AMR Research estimates that, by the end of 2007, public companies in the US will have spent more than $26 billion to comply with SOX. This is certainly more than executives would like to spend, but it has not all been in vain. Many companies are reporting that SOX has prompted changes that are ultimately making them better-run businesses. Some examples from California company Invitrogen: "Directors meet more often without executives present. Multiple ombudsmen field employee complaints. Ethics training is more rigorous. And Chief Executive Greg Lucier requires his lieutenants to take more responsibility for their results." There is also more accountability in the boardroom. "More boards resolve potential problems 'before they fester and explode.'"
SEC Chairman Christopher Cox believes that SOX has helped restore confidence in the financial markets and helps to ensure that financial reports are reliable. He also points out that compliance costs are falling (which makes sense because many of these costs were incurred when companies designed and instituted the necessary review processes).
In the first few years after SOX, hundreds of companies disclosed "material weaknesses" in their accounting and were forced to restate previous financial results. As companies fix problems and avoid new issues, less and less of them are doing this.
So there you have it - opinions from those in the know. But the policy question is, will the costs saved from preventing fraud and the increased confidence in the financial markets outweigh the expenses of instituting SOX reforms? This is a difficult question, because confidence in the financial markets cannot be quantified. And costs saved from potential securities litigation can only be estimated - after all, while Enron et al. were abominations, they were indeed incredibly rare. It also worth bearing in mind that the least costs were incurred by companies who already had excellent accountability practices in place. Further, many companies are reporting better business practices arising from SOX changes, which can ultimately help them perform better.

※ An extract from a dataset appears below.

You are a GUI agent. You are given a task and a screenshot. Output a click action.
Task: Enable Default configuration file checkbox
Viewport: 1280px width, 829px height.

To best answer the question, I suggest looking at SOX another way. Let's compare the expenses companies incurred as a result of SOX to the expenses society incurs in maintaining a police force. Both are intended to stop problems before they start. After all, if the police were only supposed to catch criminals and investigate after a crime occurred, then they are grossly overstaffed. Both are also intended to give a certain peace of mind that cannot be valued or quantified. And in both cases, the costs are borne by those seeking the benefits – local citizens pay for police, and companies seeking funding from investors pay for SOX safeguards. Looking at SOX in this light, I hope you would agree that it’s worth the expense.